Luke ate the medication fine but a week after starting this medication, he got constipated and needed an enema at the vet. After this, he did really well for 4-5 days, had great bowel movements and I thought everything was fine. Then he didn’t have a bowel movement for a couple days. I was relieved when he pooped and thought things would be alright as this happened to him often sometimes. But then after that, he didn’t go for a couple days and we fell into a long weekend. I would have taken him to the vet sooner but they were closed over the long weekend. I messaged the pharmacy and asked for a new refill. I messaged and called them like 5-6 times before they got back to me and got me a new refill. In the meantime, I took Luke in as soon as the vet opened after the long weekend and they gave him another enema. Three days later, I took him for another one, his third in a couple weeks. After that, he stopped eating completely. I called the emergency vet as this was on a weekend and he said he would only do comfort measures where Luke was 15. First thing Monday morning, I took him back to his usual vet and they ran bloodwork which found he had pancreatitis. They put him on iv fluids and admitted him. On Wednesday afternoon, he was doing much better and the vet told me I could take him home Thursday after he had some more iv fluids. Wednesday night, the vet called and told me he had a heart attack and died.

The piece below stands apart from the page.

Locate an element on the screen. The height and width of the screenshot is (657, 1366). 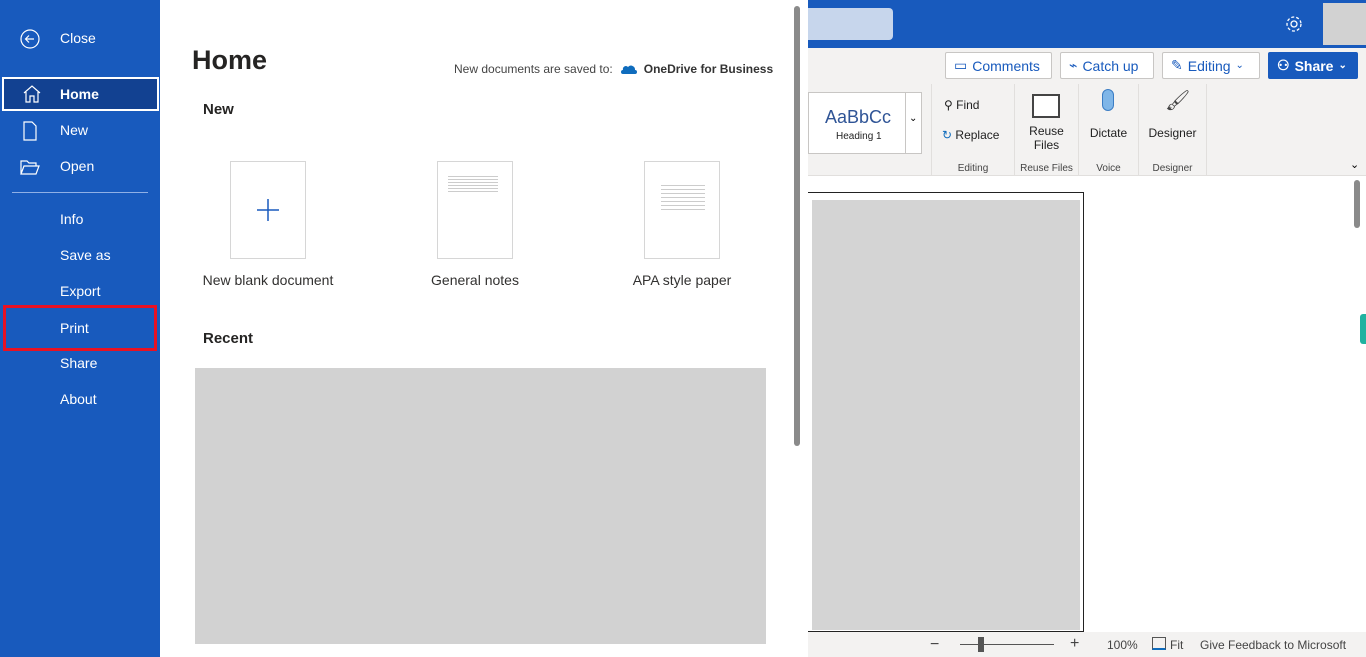
editing-label: Editing is located at coordinates (1209, 66).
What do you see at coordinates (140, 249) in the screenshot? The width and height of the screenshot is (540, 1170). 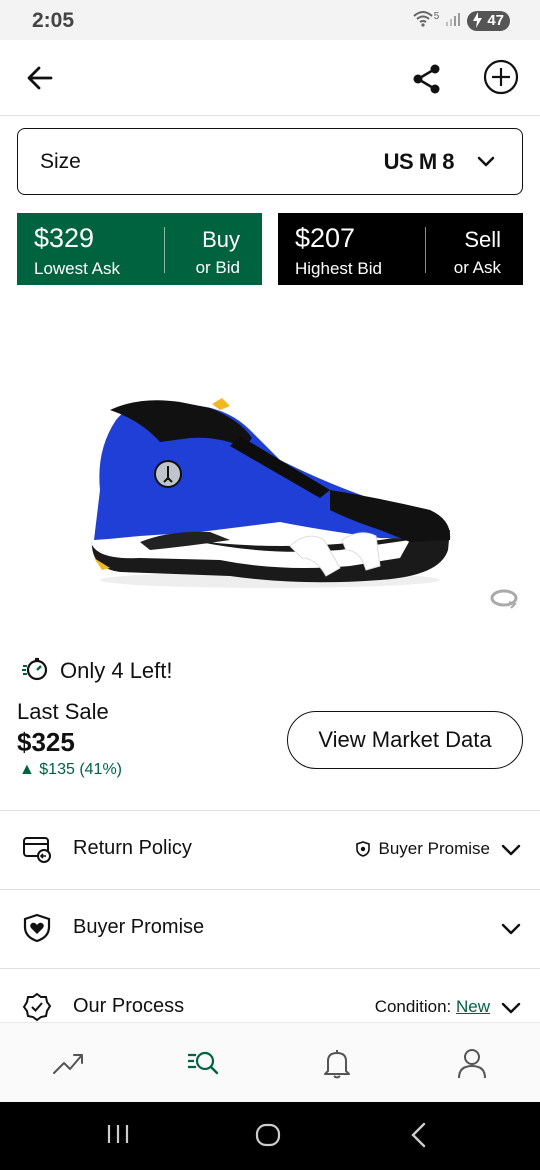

I am so devastated. I wish with all my heart that I had gotten him a new refill when I first had a bad feeling. He had been having chronic problems with his bowels before this but things got worse after he got the refill. I work with doctors (human) and they said it shouldn’t have made that big of a difference if the medication was out of the fridge for an hour but I wonder if they are just being nice. He was older and had a lot of health problems but I can’t help but think that if I had done things differently, he might have had a few extra months. I wish I could have helped his last few weeks be easier at least if nothing else.
I’m so lost and life is not the same without him. I wish I could feel like this wasn’t my fault.